Collected data
****************************************
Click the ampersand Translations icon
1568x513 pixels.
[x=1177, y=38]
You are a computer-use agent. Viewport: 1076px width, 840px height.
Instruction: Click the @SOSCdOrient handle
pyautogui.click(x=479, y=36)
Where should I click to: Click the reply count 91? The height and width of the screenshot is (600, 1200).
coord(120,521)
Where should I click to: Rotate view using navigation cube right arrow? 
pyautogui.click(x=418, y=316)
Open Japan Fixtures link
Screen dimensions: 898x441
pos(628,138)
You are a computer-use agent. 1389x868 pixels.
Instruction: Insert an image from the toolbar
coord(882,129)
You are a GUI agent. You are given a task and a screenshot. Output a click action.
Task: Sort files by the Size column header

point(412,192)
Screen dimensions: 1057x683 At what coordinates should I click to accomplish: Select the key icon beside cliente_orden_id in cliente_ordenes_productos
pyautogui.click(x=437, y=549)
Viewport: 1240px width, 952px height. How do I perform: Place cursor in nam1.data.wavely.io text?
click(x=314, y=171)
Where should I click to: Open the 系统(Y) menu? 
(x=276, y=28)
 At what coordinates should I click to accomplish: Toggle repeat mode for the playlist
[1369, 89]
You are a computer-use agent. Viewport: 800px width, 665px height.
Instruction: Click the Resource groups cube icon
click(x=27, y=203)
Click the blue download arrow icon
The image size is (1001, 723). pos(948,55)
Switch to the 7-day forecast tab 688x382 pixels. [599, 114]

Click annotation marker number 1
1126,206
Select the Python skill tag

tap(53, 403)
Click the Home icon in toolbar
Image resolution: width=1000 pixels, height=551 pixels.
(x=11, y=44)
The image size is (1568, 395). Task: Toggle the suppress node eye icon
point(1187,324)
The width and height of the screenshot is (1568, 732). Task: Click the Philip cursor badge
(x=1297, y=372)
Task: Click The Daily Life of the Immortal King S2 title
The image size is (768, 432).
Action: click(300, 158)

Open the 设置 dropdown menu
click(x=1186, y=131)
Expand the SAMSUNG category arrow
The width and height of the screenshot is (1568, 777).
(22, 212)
****************************************
**AIM OF THE TASK**. From the line holding "The width and height of the screenshot is (1568, 732)." to the last line of the data above, copy every line exactly and include nothing more.

**TASK RESULT**.
The width and height of the screenshot is (1568, 732). Task: Click the Philip cursor badge
(x=1297, y=372)
Task: Click The Daily Life of the Immortal King S2 title
The image size is (768, 432).
Action: click(300, 158)

Open the 设置 dropdown menu
click(x=1186, y=131)
Expand the SAMSUNG category arrow
The width and height of the screenshot is (1568, 777).
(22, 212)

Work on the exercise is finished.